This Woke Herbalist Connects Women to Their Ancestry Through Plants
Ladies First highlights women and girls who are making the world better for the rest of us.
Herbalist Sophia Rose has a theory for why so many women seem to be drawn to herbalism, astrology, and alternative forms of healing.
“It comes from a deep spiritual poverty rooted in colonial culture and loss of connection to land, and home, and ancestors,” Rose says. “I think we’re doing it to survive, you know? We live in such a materialistic culture that most people don’t realize how impoverished their inner world is and how starving their spirits are.”
A trained medical herbalist, Rose is the creative brain behind apothecary and herbalism company La Abeja. (La Abeja means “the honeybee” in Spanish, a name Rose chose because, as she puts it, “Who loves the flowers more than the bees? And if I can serve the bees, then ultimately, I’m serving the plants and the flowers that I love.”) The site, along with Rose’s herbalism newsletter and event series, Garden Party, seeks to help women relearn to embrace the natural world — a process of reconnection that benefits a person’s mental and physical health, as well as the environment.
“Basically, what I realized is that we work with plant medicine to become that medicine,” she says. “So we embody the value of that plant and live that plant. And so, I do that through my writing. I started Garden Party so that I could offer more educational resources online.”
The Garden Party website is a moderated archive for budding herbalists with lessons about indigenous plant life around the world and the varied use for each region’s plants, sort of a how-to and what’s-what for anyone interested in herbal medicine. Rose also hosts a large in-person Garden Party where members meet to go on plant walks, create medicine together, and even get commemorative tattoos.
“What I want to offer is something experiential, because what you learn through your direct relationship with plants is going to be so much more valuable than anything that I or anyone else can spoonfeed you,” she says.
Experiences are important for Rose, who works to ensure that her practice not only respects the nature in which she lives, but doesn’t appropriate tradition from Indigenous communities. She recommends that budding herbalists reach back into their individual ancestries to find ways in which previous generations used medicine to heal — and to support others working to protect our environment and traditional medicines.

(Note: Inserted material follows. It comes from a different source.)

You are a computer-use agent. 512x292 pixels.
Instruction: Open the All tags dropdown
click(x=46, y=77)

While she preps for her next Garden Party in Austin later this year, Rose is also working on opening a retreat near Truth or Consequences, New Mexico where she hopes to host women — particularly those working in social justice and environmentalism — to recharge and gain energy for the work that they do. And at the end of the day, she hopes she helps women reconnect with their pasts in a way that’s restorative for their souls.

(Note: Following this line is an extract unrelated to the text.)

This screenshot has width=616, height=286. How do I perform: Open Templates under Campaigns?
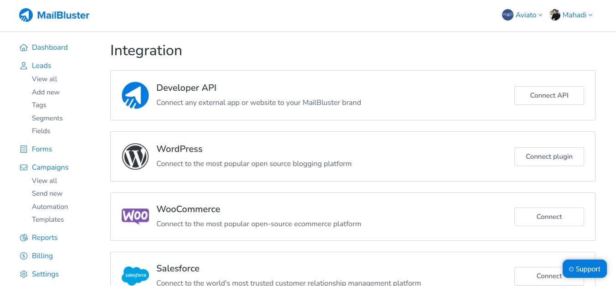tap(48, 219)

“There’s a lot of ancestral trauma that has kept us from doing this [work],” she says of therapeutic herbalism, explaining that her long-term goal is to help empower women to identify the underlying causes of their discontent, as opposed to masking their problems with potions.
But it’s not too late for any of us to work on healing ourselves or the planet, Rose tells us. All we have to do is listen.
“The wisdom and experience was mostly lost, but it lives inside us. It’s in our DNA and we’re slowly tapping back into that,” she says. “You can’t even know that something is possible until you see people around you doing it, so the more people giving themselves permission to get connected to themselves and to the land, the more people will want that.”